Q. How long did it take from start to finish to complete the collection? 
A. I wrote “Free Love,” a story about an uprooted flower child, back in 2009. The story was later published in the Bellevue Literary Review—my first appearance in a print journal—and this publication gave me the confidence to keep going. The rest of the stories emerged in the subsequent years, the last one being written in the spring of 2015. I received the news that Of This New World would be published in January 2016.

Q. Who read your drafts? 
A. My husband, Alex McElroy, is also a writer. We met in the MFA program at Arizona State University, so you could say our relationship was born from a fiction workshop. For better or worse, we work closely as writing partners: exchanging draft after draft of our stories. Alex has read my book, Of This New World, more times than either of us can count.

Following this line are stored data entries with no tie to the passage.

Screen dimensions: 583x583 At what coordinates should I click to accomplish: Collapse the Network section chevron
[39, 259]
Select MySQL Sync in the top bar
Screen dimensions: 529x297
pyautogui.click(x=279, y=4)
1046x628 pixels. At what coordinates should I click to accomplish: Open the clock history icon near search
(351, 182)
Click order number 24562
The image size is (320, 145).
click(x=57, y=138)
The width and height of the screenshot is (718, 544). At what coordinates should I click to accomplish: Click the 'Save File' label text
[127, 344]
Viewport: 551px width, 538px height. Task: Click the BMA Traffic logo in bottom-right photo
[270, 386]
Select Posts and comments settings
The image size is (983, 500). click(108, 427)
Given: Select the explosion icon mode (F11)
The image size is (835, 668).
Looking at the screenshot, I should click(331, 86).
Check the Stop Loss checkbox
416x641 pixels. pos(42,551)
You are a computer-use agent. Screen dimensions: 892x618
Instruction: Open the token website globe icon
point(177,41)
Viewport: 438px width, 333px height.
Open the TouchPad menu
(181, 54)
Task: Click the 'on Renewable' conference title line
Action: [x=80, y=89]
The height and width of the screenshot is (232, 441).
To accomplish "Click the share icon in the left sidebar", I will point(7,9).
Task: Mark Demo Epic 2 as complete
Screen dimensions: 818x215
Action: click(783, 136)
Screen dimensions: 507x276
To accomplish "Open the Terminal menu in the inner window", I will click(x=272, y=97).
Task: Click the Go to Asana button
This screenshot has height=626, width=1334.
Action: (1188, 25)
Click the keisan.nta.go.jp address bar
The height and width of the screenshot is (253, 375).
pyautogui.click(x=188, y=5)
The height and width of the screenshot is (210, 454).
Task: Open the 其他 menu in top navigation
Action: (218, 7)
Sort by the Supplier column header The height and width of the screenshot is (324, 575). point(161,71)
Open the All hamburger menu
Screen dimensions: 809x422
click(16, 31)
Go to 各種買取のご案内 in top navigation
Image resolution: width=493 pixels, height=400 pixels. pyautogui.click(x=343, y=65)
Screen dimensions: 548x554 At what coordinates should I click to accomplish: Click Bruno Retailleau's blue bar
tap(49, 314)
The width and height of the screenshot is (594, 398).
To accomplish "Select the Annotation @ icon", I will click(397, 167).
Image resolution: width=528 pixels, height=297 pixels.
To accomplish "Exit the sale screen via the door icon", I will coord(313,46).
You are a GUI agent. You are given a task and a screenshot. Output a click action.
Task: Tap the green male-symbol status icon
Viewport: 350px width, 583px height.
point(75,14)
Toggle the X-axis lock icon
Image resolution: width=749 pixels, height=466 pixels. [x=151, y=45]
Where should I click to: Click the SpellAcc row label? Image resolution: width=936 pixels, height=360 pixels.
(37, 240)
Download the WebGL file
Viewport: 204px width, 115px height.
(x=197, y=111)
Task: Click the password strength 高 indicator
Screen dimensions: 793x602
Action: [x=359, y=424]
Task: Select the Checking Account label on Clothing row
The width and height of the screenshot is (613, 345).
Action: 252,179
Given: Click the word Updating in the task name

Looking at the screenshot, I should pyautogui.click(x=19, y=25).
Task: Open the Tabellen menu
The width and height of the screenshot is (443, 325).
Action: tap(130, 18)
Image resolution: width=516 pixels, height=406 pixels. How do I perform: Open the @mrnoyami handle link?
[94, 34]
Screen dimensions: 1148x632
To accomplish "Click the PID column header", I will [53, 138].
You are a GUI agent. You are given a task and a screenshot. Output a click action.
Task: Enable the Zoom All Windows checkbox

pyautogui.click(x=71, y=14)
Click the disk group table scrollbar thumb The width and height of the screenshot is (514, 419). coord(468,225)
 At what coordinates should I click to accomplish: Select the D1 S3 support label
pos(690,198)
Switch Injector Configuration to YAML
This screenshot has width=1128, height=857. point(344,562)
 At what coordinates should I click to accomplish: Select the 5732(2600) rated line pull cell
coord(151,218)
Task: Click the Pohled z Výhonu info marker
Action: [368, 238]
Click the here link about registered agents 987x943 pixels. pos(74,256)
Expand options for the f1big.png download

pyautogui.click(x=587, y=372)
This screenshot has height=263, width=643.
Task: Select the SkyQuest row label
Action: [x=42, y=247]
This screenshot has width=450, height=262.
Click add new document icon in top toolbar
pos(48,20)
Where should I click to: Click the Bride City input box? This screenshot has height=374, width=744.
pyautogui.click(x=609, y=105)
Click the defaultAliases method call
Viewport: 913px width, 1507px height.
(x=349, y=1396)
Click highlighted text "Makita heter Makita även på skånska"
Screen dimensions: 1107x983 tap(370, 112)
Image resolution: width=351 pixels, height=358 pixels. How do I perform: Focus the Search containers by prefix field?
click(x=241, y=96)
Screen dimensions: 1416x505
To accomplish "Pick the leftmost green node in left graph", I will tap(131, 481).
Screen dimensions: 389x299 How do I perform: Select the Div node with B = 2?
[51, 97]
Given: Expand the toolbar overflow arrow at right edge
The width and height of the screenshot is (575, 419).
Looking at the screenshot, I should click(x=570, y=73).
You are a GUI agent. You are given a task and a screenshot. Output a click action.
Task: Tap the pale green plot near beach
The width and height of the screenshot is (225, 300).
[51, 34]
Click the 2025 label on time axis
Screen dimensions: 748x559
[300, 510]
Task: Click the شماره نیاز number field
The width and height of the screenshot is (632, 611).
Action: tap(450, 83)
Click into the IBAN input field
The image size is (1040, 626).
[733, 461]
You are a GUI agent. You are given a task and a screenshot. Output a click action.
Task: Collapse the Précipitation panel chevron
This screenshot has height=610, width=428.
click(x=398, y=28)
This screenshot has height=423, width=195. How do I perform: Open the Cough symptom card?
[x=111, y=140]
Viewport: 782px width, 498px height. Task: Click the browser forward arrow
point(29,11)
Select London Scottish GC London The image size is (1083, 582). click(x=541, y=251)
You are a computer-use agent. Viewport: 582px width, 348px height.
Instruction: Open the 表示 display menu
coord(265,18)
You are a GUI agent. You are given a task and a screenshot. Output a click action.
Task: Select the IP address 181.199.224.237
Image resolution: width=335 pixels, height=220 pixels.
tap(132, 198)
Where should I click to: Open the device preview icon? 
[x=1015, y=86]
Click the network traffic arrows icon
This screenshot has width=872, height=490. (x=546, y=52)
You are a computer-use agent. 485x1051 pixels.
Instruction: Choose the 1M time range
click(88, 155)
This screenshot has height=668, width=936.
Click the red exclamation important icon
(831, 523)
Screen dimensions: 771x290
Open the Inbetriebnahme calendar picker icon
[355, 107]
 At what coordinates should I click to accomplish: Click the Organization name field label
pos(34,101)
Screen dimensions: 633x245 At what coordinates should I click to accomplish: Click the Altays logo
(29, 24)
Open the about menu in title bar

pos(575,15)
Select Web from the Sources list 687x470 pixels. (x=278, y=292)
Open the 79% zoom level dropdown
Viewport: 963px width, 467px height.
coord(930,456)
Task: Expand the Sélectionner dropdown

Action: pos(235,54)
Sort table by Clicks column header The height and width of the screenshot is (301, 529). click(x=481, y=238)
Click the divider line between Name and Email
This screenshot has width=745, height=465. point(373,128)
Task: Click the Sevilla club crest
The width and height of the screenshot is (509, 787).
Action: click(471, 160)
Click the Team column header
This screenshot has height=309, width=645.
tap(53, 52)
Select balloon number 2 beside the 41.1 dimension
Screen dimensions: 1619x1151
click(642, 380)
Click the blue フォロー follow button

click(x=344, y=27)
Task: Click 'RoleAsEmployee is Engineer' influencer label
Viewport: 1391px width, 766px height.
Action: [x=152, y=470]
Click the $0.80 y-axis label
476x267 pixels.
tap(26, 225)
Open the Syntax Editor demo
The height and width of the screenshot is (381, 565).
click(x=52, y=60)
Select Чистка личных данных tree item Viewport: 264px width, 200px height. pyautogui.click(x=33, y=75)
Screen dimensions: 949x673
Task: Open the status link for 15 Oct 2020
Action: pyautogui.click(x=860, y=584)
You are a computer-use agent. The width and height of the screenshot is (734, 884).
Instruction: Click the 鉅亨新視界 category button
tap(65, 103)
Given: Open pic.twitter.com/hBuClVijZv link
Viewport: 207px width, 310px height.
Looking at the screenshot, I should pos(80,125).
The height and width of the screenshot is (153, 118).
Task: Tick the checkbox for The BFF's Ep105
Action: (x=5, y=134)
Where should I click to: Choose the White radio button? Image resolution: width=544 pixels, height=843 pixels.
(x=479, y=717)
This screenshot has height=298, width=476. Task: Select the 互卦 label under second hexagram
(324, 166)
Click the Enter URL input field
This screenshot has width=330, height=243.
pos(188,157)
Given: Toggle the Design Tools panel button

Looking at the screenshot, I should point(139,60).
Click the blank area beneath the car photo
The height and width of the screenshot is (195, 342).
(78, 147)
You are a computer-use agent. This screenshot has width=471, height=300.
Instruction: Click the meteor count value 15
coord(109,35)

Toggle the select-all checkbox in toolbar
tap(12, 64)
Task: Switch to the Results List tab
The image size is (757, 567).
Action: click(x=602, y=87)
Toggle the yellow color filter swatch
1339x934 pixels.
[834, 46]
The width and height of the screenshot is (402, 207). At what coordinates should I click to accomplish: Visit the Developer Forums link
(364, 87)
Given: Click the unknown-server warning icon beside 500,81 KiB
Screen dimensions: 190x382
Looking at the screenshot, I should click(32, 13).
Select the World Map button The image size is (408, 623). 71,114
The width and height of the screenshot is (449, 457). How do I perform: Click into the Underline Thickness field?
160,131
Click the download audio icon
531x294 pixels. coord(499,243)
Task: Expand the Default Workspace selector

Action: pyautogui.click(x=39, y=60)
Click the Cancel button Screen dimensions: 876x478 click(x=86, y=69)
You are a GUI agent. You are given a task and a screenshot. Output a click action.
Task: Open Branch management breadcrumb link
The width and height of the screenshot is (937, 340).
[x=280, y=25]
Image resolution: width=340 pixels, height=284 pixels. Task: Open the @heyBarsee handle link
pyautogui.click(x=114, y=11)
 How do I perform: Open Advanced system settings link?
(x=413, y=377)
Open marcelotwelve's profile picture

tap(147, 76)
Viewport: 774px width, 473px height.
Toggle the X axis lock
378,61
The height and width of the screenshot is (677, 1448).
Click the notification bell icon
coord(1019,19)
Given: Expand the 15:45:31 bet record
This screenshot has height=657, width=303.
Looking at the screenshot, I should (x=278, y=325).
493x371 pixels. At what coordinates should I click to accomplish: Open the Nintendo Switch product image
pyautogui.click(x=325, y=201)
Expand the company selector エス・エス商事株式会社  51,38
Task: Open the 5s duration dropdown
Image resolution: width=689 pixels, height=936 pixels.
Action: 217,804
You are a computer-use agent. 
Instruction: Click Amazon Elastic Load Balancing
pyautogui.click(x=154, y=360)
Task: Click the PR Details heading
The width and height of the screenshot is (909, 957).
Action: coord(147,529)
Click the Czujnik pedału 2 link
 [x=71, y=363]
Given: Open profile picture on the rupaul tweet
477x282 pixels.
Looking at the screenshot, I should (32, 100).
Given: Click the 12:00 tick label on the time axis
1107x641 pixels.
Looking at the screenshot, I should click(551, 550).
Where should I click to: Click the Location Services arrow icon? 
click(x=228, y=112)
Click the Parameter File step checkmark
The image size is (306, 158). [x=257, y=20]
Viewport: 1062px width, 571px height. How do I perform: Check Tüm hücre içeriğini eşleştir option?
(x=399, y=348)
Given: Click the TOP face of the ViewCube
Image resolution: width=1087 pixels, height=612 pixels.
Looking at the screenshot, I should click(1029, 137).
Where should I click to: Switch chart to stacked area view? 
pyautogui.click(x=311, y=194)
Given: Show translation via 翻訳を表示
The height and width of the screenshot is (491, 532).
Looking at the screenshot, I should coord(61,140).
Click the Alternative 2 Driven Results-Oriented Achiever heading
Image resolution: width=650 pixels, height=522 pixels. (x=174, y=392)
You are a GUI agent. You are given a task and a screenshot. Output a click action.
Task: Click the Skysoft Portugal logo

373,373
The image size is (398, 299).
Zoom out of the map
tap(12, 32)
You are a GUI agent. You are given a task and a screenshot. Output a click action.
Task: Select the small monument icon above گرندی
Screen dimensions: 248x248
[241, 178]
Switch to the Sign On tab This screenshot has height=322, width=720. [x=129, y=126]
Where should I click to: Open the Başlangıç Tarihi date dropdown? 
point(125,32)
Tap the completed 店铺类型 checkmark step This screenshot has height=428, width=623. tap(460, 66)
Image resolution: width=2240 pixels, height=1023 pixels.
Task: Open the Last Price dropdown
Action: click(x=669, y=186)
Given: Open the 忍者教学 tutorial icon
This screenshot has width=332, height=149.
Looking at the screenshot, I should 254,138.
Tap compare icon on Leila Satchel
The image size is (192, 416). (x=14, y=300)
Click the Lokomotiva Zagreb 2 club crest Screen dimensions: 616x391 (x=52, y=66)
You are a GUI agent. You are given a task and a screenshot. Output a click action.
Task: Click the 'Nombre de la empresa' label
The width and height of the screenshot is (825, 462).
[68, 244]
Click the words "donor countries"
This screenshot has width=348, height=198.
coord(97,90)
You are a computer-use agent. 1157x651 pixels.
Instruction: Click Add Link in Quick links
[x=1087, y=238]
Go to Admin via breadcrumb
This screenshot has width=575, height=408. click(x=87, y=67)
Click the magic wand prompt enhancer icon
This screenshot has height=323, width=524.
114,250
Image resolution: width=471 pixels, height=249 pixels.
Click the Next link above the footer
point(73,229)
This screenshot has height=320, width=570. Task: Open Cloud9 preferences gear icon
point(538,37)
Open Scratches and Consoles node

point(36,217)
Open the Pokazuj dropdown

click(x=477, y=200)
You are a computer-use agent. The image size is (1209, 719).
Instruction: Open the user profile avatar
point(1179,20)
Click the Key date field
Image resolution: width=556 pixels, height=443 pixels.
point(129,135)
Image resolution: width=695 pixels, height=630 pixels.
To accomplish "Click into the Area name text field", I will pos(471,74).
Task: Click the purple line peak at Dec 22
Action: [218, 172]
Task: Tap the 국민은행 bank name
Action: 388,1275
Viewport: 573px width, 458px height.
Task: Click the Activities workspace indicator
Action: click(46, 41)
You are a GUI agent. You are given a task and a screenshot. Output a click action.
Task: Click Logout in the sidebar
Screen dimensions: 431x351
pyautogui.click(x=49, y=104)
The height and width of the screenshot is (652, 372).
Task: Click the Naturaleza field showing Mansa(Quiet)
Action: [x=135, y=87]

Q. Did you use an agent? If not, why not? 
A. I didn’t use an agent. Conventional literary wisdom seems to be that agents avoid short story collections, so I decided to go the contest route. There are actually quite a few contests out there, including the Iowa Short Fiction Award series run by University of Iowa Press, which I ended up winning.

Q. What is your best rejection story? 
A. A few years ago, I wrote a deeply personal story called “Bury Me.” I showed it to a professor who suggested several literary journals as possible homes for the story, though he said specifically that The Missouri Review probably wouldn’t be interested. After unsuccessfully submitting “Bury Me” to numerous journals and contests, I started to believe the story would never go anywhere. On a whim, I submitted to The Missouri Review. Several months later, I received an acceptance letter from TMR’s editors. Even better: the story was later selected for inclusion in The Pushcart Prize anthology.

Q Where were you when you received the offer for the book to be published? 
A. I was actually living in Bulgaria when I received an email from Jim McCoy of University of Iowa Press. He wanted me to give him a call, but I had to wait about six hours for our time zones to align. Those were a long six hours!  

Q. What words of advice would you give to a writer on the journey toward publication?  
A. I must turn to Anne Lamott for this one: “I just try to warn people who hope to get published that publication is not all it is cracked up to be. But writing is. Writing has so much to give, so much to teach, so many surprises. That thing you had to force yourself to do—the actual act of writing—turns out to be the best part. It's like discovering that while you thought you needed the tea ceremony for the caffeine, what you really needed was the tea ceremony. The act of writing turns out to be its own reward.”